PROBLEM TO SOLVE = Should the word "will" occur in a line of the records, copy that line.

[[ MATERIAL TO PROCESS, beginning ]]

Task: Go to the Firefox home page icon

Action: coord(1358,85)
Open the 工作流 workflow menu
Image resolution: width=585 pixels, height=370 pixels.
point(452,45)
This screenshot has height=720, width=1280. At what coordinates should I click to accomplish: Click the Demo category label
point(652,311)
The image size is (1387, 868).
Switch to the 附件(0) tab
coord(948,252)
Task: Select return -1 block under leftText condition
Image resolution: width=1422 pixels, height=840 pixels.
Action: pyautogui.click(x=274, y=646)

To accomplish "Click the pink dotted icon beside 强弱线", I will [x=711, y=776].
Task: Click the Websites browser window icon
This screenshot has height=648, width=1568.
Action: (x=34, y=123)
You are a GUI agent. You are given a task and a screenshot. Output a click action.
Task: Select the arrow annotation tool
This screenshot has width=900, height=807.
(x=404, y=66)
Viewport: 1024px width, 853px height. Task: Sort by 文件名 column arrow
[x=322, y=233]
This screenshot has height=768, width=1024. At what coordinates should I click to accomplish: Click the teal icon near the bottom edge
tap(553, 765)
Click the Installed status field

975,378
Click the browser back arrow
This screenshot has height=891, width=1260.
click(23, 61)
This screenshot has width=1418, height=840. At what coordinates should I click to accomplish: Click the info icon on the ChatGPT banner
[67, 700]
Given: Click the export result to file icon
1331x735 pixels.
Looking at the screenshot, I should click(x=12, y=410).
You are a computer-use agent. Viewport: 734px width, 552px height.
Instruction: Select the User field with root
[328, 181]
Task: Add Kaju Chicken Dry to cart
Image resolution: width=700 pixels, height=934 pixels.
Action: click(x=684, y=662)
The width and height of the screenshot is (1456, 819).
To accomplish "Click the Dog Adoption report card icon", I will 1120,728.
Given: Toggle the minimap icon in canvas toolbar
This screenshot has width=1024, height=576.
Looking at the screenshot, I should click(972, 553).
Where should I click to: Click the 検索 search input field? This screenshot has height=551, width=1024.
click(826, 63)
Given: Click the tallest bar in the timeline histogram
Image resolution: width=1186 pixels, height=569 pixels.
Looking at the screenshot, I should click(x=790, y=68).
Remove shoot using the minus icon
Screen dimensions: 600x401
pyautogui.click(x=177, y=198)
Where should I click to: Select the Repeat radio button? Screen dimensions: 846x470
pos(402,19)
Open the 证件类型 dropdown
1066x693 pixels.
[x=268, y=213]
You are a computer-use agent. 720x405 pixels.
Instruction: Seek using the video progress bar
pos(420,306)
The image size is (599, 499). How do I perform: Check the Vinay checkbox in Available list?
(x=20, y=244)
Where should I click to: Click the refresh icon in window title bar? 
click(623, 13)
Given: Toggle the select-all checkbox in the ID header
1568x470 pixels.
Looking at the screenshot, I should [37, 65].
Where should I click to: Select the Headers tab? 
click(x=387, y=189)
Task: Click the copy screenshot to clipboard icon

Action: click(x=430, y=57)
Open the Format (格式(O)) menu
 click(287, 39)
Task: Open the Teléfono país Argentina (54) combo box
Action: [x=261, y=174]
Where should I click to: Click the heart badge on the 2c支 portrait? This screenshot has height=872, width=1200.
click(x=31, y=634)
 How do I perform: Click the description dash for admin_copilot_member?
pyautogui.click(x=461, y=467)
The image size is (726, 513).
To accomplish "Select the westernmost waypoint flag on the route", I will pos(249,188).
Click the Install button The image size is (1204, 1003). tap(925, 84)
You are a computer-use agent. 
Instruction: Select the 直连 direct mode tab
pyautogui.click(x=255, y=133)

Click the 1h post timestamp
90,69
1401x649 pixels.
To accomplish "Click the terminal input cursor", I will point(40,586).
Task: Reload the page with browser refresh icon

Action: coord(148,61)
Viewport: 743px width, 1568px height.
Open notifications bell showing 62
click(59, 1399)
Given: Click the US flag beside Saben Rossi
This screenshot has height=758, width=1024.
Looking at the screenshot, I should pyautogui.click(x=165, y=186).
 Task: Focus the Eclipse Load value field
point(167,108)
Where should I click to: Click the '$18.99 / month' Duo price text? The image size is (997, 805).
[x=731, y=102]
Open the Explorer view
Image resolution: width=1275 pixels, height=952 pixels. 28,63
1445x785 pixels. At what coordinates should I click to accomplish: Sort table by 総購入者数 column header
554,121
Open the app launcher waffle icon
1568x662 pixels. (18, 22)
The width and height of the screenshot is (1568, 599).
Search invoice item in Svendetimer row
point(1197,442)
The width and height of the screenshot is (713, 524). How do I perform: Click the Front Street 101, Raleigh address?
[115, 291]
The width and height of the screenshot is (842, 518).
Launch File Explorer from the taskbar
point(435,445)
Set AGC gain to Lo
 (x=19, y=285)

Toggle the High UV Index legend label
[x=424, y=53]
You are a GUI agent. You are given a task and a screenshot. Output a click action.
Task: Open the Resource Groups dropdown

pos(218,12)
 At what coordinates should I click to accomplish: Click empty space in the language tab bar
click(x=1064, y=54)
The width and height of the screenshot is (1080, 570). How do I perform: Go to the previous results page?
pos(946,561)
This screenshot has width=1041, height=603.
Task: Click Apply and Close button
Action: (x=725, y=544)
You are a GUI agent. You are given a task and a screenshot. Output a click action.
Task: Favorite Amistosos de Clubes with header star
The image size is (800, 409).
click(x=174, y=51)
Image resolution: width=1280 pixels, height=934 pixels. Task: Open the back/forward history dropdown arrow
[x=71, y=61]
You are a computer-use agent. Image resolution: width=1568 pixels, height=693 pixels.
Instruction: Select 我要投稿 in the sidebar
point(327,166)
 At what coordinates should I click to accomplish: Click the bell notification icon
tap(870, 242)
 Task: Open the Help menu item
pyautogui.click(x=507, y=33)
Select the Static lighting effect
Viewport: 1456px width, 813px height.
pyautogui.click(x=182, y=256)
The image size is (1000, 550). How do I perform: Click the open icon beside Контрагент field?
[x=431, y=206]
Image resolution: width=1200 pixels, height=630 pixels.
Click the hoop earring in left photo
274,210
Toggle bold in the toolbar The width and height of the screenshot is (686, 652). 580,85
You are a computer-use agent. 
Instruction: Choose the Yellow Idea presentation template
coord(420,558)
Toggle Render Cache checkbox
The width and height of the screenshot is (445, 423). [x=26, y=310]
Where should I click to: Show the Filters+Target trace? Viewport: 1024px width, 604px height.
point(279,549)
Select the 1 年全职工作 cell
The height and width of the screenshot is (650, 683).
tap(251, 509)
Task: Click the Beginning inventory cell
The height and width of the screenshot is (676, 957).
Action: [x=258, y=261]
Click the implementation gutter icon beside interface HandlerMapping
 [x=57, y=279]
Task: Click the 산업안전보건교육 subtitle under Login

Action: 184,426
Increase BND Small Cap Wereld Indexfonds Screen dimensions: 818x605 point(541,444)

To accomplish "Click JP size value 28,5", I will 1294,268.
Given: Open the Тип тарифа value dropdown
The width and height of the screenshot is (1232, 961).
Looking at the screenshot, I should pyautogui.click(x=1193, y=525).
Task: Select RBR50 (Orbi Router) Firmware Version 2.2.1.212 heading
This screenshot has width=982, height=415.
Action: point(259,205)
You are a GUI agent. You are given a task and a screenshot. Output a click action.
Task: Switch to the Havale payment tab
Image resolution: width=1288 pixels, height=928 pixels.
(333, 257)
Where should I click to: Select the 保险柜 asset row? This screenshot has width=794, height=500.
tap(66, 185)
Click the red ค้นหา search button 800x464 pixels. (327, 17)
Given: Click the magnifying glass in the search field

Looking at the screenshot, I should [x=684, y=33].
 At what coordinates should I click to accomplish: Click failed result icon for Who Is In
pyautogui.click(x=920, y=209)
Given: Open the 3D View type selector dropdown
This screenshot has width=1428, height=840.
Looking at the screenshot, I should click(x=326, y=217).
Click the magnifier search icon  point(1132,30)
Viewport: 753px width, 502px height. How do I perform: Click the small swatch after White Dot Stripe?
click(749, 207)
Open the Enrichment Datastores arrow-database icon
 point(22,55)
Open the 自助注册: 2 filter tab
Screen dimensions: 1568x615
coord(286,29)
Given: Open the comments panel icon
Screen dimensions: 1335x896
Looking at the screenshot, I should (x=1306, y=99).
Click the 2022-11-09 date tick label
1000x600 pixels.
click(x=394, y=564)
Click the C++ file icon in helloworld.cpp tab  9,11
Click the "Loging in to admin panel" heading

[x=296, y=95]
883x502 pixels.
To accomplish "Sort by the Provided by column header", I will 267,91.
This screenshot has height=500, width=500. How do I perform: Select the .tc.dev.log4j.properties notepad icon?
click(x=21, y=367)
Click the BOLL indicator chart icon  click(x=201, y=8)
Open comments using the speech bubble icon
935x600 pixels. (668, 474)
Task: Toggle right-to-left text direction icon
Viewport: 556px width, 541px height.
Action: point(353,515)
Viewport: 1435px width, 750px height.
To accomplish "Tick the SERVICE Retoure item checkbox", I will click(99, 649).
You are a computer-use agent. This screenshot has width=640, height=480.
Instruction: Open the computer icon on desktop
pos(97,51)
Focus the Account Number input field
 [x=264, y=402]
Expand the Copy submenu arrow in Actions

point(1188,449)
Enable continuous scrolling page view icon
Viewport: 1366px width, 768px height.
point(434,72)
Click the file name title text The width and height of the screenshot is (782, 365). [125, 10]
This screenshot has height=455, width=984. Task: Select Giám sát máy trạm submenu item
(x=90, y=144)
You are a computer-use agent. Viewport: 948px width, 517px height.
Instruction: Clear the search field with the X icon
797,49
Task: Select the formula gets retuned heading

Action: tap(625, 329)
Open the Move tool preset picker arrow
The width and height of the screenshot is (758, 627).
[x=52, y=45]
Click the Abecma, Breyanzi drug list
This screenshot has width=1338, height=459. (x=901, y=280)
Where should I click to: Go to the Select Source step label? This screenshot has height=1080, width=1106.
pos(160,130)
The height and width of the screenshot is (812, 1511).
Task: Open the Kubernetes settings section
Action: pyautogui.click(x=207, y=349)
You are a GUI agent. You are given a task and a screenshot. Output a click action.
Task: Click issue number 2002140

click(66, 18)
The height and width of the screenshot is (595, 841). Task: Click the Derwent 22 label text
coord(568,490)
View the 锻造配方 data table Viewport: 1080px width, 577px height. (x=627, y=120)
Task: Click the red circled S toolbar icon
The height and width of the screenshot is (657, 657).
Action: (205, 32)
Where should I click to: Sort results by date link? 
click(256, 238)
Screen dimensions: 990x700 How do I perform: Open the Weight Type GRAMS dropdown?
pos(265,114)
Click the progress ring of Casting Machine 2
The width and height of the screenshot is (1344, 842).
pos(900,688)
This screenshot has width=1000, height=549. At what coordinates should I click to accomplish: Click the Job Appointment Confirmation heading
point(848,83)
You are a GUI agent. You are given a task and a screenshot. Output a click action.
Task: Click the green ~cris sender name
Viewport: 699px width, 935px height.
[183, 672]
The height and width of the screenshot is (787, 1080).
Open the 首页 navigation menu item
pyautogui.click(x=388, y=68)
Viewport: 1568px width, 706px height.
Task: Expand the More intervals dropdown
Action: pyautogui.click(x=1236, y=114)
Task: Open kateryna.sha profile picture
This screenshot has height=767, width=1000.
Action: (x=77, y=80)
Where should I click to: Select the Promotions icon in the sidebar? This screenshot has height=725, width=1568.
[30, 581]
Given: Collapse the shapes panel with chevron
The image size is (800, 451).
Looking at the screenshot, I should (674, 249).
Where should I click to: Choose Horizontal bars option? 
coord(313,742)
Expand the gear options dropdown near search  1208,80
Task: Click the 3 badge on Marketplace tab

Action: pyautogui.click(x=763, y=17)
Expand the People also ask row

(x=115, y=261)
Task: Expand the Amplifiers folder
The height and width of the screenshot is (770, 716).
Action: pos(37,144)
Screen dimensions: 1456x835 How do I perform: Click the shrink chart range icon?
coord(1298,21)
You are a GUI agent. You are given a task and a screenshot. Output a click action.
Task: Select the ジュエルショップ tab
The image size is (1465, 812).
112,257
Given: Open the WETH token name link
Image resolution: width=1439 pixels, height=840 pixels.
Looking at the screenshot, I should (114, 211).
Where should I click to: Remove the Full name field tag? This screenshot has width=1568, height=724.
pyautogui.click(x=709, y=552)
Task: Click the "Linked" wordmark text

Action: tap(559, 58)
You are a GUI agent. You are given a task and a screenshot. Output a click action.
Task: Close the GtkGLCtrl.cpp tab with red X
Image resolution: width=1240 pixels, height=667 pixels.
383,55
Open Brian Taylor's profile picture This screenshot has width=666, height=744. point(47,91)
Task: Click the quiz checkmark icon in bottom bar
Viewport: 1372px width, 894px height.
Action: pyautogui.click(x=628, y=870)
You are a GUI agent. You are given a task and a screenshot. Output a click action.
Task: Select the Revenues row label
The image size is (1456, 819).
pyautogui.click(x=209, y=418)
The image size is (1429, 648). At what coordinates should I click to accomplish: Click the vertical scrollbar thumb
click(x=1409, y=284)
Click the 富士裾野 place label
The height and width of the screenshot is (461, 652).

[[ MATERIAL TO PROCESS, end ]]

EXERCISE ANSWER =
To accomplish "Click the pink dotted icon beside 强弱线", I will [x=711, y=776].
To accomplish "Click the Dog Adoption report card icon", I will 1120,728.
To accomplish "Select the westernmost waypoint flag on the route", I will pos(249,188).
To accomplish "Click the terminal input cursor", I will point(40,586).
To accomplish "Click JP size value 28,5", I will 1294,268.
To accomplish "Sort by the Provided by column header", I will 267,91.
To accomplish "Tick the SERVICE Retoure item checkbox", I will click(99, 649).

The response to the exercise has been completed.